そこであの女の子は働いていた。ただ年末から1カ月は過ぎたが、その女の子に会うことは一度もなかった。シフトで月曜日を外していたからだった。

そんなとある月曜日BABYのマスターからメールが来た。

「LOVIN’G POWERで飲んでます。」

月・火曜休みが多かったこともあり、タイミングが合えば、マスターと飲みに行った。
その日も、どうするか迷ったがまっすぐ帰ることが寂しかった自分はその店に向かった。


【DESIRE/LUXURIA】(4)

2015-05-25 04:31:50 | 【三茶物語】

BABY通いには色んな意味があった。それは「色情」つまりは風俗について。

前の彼女と別れてから3年の月日が経過していた。その間に片思いがあったり、なんとなくいい人だったり、それとなく一緒に食事できる友人は何人かいた。
ただそれらは、いずれも発展することなくうまくいかなかったり、自然と連絡が途絶えた。それはそれだった。なぜだろう?と思うところもなくはなかったが、そんなもんだろうという思いがほとんどだった。だからその当時は、女性に対して中途半端だった。強く意志や想いを注げなかった。空振りの連続だったが、始末がもっと悪いのは全力の空振りでもなかったことだった。だらしなかった。それとは反比例して性欲はなくならない。むしろ抑えることができなかった。街で出会った人をナンパして・・・という度胸もなく。お店のお客様は当然もってのほか。友達にはしがらみを恐れ、そういうことはできなかった。面倒くさがったり、傷つくのを恐れたりで、そのラインを越えられなかった。チキンだった。そしてそういう時期でもあった。

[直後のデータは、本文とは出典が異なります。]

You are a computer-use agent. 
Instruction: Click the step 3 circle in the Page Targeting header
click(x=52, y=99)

時折BABYでは、マスターと2人の時や、男性の常連さんの時は猥談をした。
夜、男同士、酒・・・ということで盛り上がる。GIRL’Sトークならぬ、BOY’Sトークだ。抑圧の箍(たが)が緩むと果てしない。経験・いらない情報・下らない知識が堰を切ったように流れ出す。ムラムラや悶々、欲情と色情が湧く。そして大塚・上野・錦糸町にはお世話になった。その帰りはめし食って、店によって馬鹿話をする。BABYではそんな抑圧や世間体からも解放された。またそんな時のジンやウォッカは効いた。シュープリームス・テンプターズ・アースは響いた。後ろめたさを懺悔ではなく馬鹿話で解放させ、讃美歌はモータウンだった。ジンは身体を消毒し、ウォッカは魂をキレイにした。束の間だったが、そこにはバランスを保つための救いがあった。本当に有難かった。

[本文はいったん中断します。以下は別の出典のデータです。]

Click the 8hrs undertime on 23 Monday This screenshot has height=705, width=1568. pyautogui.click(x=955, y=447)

そんなこんなで、特定の女性に対してコミットはできなかった。だらしないことには変わりなく、中途半端であることに疑問の余地はなかった。だからこそBABYの存在は大きく、特別な場所だった。マスターの存在もまた特別なつながりになっていった。


【教会】(3)

2015-05-24 10:03:43 | 【三茶物語】

彼女との最初の遭遇は5年前の年末に遡る。2009年の暮れ、BABYの常連になって半年もしたころだった。BABYはその日すこぶる盛況で、9つの席の内、8つがお客様で埋まっていた。そういう時は、基本的に店を出ようとする。なぜなら店がお客を呼んでいるときは、ふらっと新規のお客が入ってくるからだ。そんな「気」が流れている。レギュラーの自分は、BABYが流行ることを密かに望んでいた。マスターには潤って欲しかった。

レコード・SOUL・music
ジン・ウォッカ・ラム・ウィスキー
夜の時間・空間、深夜のネオン
そこに流れ、集う人、人。

本当の教会も同じだが、そこには経営というものが横たわる。
売上がなければ継続はない。
BABYは夜の教会。境界だった。昼の自分と夜の自分。意識と無意識を分けるとしたらまさにそこは境界だった。そしていつもそこが本当の世界だと思っていた。
本当の世界がなくなることは自分の崩壊を意味していた。
そんな気持ちだけではない。BABYに触れることで、解放される人達はもっとたくさんいてもいいと思っていた。あともう一つ理由を加えるとしたら、混んでいる時はマスターと話ができない。そんな理由もあったと思う。が、ともあれBABYが盛況な時は嬉しい瞬間でもあった。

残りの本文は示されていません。